In some cases, however, using the default heap can reduce locality of reference. Use Process Viewer, Spy++, or Performance Monitor to measure the effects of moving objects from heap to heap.
Measure your heaps so you can account for every allocation on the heap. Use the C run-time debug heap routines to checkpoint and dump your heap. You can read the output into a spreadsheet program like Microsoft Excel and use pivot tables to view the results. Note the total number, size, and distribution of allocations. Compare these with the size of working sets. Also look at the clustering of related-sized objects.
You can also use the performance counters to monitor memory usage.

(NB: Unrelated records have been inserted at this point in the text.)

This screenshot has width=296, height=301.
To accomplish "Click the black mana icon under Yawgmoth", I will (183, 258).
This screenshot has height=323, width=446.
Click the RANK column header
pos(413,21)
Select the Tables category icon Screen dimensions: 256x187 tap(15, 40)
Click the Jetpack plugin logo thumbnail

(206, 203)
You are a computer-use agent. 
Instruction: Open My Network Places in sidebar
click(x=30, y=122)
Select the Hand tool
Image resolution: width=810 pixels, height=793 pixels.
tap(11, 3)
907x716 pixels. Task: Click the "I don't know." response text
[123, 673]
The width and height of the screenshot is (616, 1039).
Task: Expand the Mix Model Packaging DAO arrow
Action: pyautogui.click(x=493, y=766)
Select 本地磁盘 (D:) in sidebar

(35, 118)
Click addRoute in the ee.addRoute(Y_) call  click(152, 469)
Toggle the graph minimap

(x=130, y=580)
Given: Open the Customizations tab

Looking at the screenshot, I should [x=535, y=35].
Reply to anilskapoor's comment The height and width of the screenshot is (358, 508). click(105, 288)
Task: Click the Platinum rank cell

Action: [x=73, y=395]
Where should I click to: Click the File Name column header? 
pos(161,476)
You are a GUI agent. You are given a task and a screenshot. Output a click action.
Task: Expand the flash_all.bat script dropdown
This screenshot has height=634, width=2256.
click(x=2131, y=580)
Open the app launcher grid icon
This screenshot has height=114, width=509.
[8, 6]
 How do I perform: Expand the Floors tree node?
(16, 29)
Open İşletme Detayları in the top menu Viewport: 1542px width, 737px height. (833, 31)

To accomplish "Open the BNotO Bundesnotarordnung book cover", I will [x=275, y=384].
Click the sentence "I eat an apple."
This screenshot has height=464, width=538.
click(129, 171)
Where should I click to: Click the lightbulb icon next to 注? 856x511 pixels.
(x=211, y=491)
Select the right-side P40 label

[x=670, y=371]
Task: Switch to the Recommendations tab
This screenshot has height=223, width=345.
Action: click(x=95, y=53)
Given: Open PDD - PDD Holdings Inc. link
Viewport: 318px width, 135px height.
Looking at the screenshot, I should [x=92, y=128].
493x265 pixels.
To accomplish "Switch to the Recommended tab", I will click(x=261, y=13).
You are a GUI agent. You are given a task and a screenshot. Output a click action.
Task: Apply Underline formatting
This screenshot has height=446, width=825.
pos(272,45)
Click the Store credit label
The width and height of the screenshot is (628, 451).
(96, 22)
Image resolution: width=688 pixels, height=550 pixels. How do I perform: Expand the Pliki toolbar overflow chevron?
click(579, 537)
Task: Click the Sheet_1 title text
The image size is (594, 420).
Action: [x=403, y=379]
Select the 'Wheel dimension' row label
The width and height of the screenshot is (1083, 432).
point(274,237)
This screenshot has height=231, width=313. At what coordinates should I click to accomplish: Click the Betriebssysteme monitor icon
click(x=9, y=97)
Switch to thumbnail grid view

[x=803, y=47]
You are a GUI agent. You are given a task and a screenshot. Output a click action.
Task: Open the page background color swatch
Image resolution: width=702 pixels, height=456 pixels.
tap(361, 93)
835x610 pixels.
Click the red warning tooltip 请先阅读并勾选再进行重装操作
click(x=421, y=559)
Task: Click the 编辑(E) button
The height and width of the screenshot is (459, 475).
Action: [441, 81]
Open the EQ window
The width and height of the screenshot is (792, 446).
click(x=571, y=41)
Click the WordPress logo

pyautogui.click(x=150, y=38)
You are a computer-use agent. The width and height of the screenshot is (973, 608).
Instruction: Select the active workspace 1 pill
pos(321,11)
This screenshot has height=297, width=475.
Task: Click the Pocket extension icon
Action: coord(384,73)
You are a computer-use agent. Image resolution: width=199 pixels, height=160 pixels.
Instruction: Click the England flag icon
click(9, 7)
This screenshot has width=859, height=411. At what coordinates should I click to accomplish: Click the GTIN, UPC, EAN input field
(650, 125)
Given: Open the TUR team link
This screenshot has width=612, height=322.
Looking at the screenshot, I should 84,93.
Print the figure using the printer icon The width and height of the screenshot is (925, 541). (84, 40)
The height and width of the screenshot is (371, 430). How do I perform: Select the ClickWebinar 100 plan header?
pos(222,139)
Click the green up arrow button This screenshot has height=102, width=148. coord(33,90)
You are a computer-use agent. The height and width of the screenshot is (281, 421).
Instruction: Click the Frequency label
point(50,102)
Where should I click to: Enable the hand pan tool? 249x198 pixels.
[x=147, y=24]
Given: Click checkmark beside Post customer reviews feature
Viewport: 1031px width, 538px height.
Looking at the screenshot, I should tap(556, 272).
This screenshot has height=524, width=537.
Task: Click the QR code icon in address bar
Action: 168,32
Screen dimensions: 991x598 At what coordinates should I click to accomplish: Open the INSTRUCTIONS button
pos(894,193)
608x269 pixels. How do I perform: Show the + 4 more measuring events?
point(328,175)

For background tasks, effective idle handling of events may be faster than using threads. It's easier to understand locality of reference in a single-threaded program.
A good rule of thumb is to use a thread only if an operating system notification that you block on is at the root of the background work. Threads are the best solution in such a case because it is impractical to block a main thread on an event.
Threads also present communication problems. You must manage the communication link between your threads, with a list of messages or by allocating and using shared memory. Managing the communication link usually requires synchronization to avoid race conditions and deadlock problems. This complexity can easily turn into bugs and performance problems.
Smaller working sets mean better locality of reference, fewer page faults, and more cache hits. The process working set is the closest metric the operating system directly provides for measuring locality of reference.
- To set the upper and lower limits of the working set, use SetProcessWorkingSetSize.
- To get the upper and lower limits of the working set, use GetProcessWorkingSetSize.
- To view the size of the working set, use Spy++.